Die Kälte wich aus der Stadt. Nachtfrost wurde weniger. Klopapier wurde jetzt öfters auf Fahrrädern transportiert. Manchmal hatte Franz das Gefühl, das die mit Klopapier beladenen Menschen fragende Blicke hinterherschauten. Nur selten rief jemand fragend hinter dem Radler her. Nur selten. Doch in den Augen der nichtfragenden Passanten stand die Frage im Gesicht geschrieben: Wo? Franz sah seine Vorräte gelassen weniger werden. Es schien ihm eine Notwendigkeit, das Vorräte schrumpfen um dann bei Zeiten wieder aufgefüllt zu werden. Spannender fand Franz die Frage, ob es in neun Monaten eher mehr oder weniger Kinder geben würde.
Natürlich dachte Franz auch über ernstere Fragen nach. Die Triage war eine. Sie schien im zutiefst unmenschlich. Und unanwendbar. Sie zeigte das Versagen des Staates an. Sie zeigte auch das Versagen der Europäischen Union. Bei einer sinnvollen Verteilung der Erkrankten vermeidbar. Das Zuschauen Zynismus. Das Ende einer gerechten Gesellschaft. Das Scheitern der humanistischen Idee.

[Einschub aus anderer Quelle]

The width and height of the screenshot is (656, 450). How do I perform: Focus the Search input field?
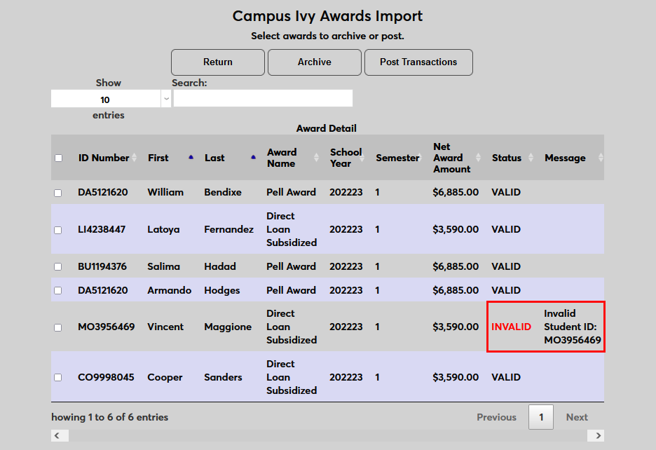[x=263, y=99]
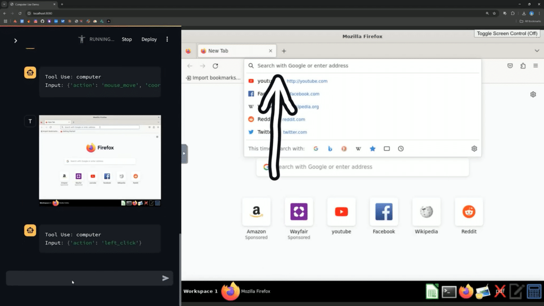Open the calculator from the taskbar
Image resolution: width=544 pixels, height=306 pixels.
tap(534, 292)
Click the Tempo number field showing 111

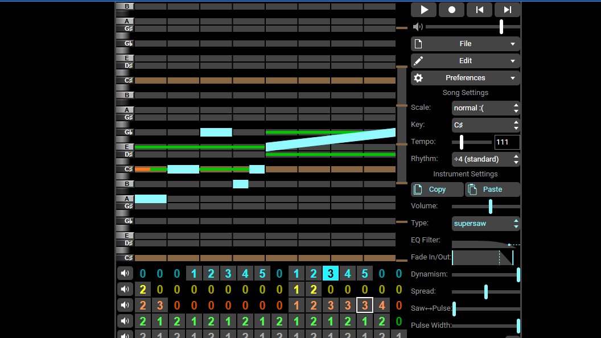pos(507,142)
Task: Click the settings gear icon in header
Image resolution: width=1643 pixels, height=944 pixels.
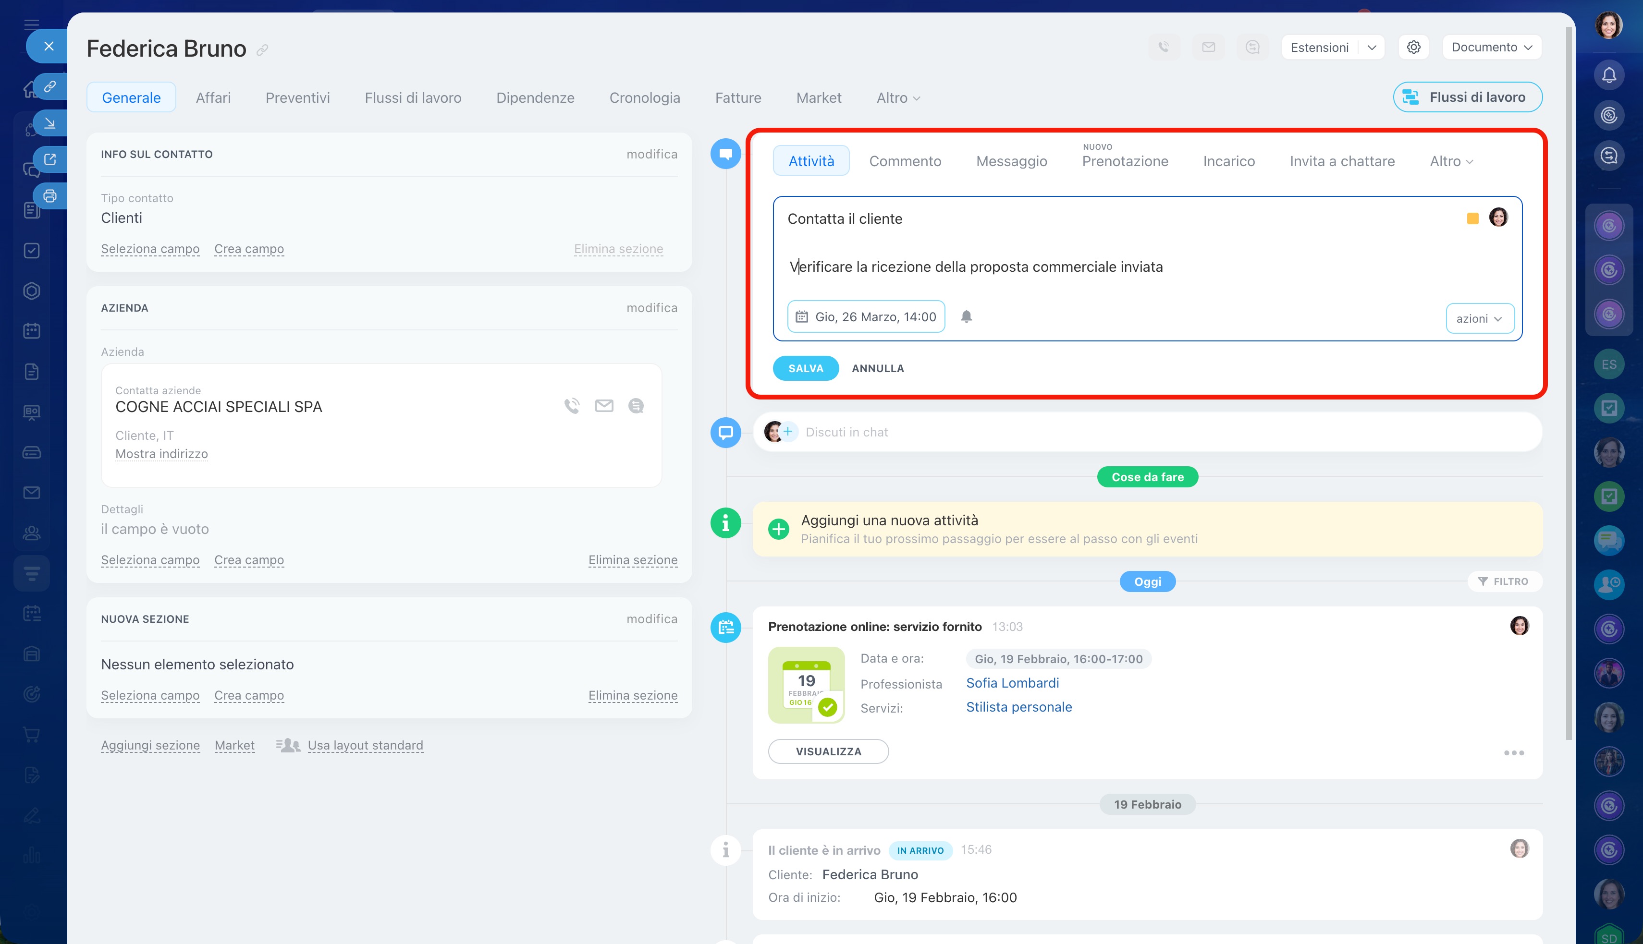Action: click(x=1413, y=47)
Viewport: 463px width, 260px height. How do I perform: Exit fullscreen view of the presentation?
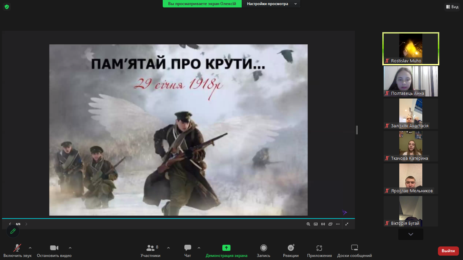point(347,224)
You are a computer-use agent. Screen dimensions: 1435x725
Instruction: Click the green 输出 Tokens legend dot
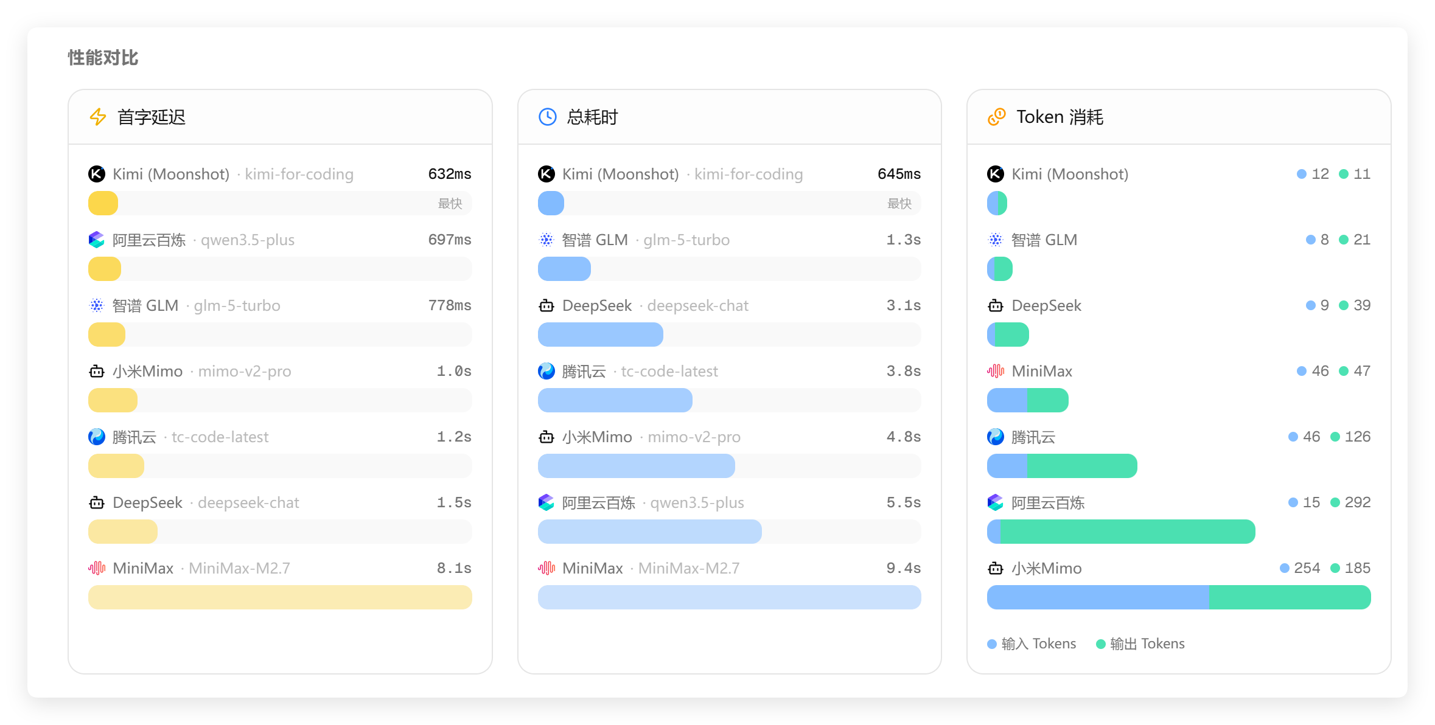pyautogui.click(x=1100, y=643)
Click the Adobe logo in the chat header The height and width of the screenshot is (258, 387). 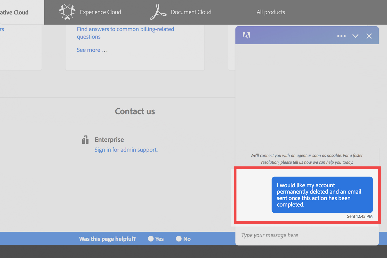pos(246,36)
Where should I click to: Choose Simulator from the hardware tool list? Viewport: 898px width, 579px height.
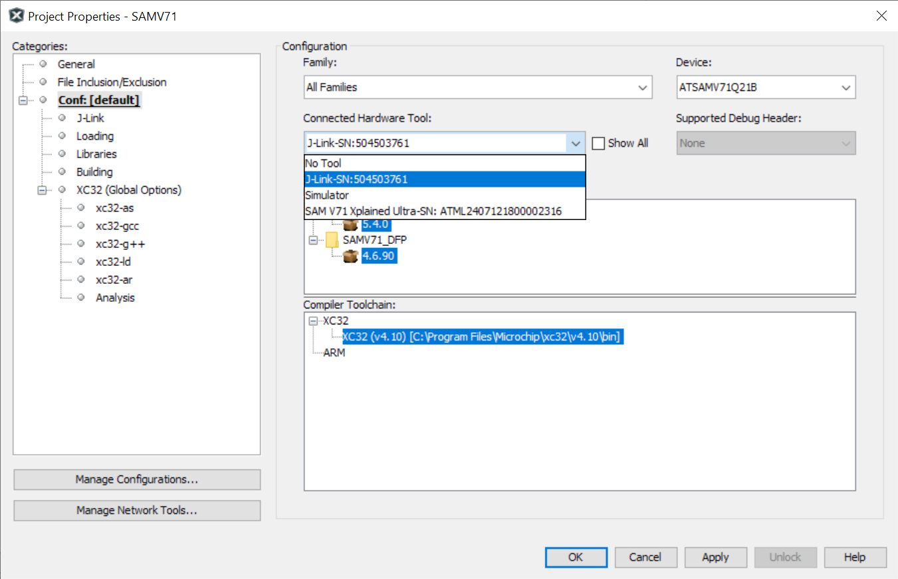tap(327, 195)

Am Nachmittag schwang sich Franz aufs Rad und radelte in den Süden. Schnell hatte er die Stadt hinter sich gelassen. Frühlingsluft. Grün wurden die Bäume. Die kalten Nächte hatte den Blüten zu schaffen gemacht. Doch die Natur würde sich erholen. Ostern würde Franz mit Maria nicht nach Italien fahren können. Ostern waren sie immer in Florenz gewesen, seit Franz Maria kannte. Ostern ohne Marias Familie würde seltsam sein. Doch es würde vorbei gehen. Besser wurden die Zahlen. Besser.
Es klingt verrückt, aber wenn eine Katzenmutter ihre Babys umsiedeln muss, macht sie Triage. Sie kann nämlich nur eines pro Wegstrecke tragen und läuft Gefahr, jederzeit unterbrochen oder aufgehalten zu werden.